## About this task:
Below are entries; copy exactly the lines from the one with "Given: Click the magnifier search icon" through the one with "The width and height of the screenshot is (1426, 840).", both included, and leave out the rest.

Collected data
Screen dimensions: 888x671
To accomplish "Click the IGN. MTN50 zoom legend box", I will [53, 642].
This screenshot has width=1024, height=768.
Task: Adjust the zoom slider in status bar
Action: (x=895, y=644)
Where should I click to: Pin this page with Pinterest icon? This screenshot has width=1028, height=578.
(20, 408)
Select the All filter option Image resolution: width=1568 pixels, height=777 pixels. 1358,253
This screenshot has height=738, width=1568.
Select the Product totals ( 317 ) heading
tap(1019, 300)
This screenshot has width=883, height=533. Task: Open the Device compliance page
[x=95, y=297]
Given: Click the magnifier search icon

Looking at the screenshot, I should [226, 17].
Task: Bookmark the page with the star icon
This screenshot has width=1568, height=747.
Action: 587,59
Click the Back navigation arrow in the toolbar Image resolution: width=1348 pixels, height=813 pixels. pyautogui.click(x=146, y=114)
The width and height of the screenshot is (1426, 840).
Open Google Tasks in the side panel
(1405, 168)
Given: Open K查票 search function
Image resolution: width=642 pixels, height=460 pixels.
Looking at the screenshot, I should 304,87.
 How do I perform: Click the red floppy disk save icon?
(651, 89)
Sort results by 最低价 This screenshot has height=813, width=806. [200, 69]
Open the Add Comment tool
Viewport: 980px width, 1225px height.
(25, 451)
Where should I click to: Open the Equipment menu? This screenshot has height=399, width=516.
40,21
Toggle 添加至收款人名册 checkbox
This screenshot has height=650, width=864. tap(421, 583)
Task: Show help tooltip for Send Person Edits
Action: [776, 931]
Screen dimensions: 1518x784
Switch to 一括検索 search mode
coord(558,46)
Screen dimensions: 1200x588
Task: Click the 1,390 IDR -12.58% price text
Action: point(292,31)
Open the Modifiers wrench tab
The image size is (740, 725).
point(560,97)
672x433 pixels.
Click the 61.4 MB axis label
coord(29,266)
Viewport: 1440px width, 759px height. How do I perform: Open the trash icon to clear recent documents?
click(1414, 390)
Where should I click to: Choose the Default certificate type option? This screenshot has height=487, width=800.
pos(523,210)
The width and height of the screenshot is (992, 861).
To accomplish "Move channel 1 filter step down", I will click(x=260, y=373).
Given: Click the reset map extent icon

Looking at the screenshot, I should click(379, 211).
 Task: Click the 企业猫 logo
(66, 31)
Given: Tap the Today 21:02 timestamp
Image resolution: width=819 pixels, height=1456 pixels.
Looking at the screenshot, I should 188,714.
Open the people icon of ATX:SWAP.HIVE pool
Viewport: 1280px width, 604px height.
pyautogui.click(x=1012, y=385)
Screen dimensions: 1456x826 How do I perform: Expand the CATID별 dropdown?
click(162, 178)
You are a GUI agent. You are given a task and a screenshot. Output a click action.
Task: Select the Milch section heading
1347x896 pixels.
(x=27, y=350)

## Task answer:
Given: Click the magnifier search icon

Looking at the screenshot, I should [226, 17].
Task: Bookmark the page with the star icon
This screenshot has width=1568, height=747.
Action: 587,59
Click the Back navigation arrow in the toolbar Image resolution: width=1348 pixels, height=813 pixels. pyautogui.click(x=146, y=114)
The width and height of the screenshot is (1426, 840).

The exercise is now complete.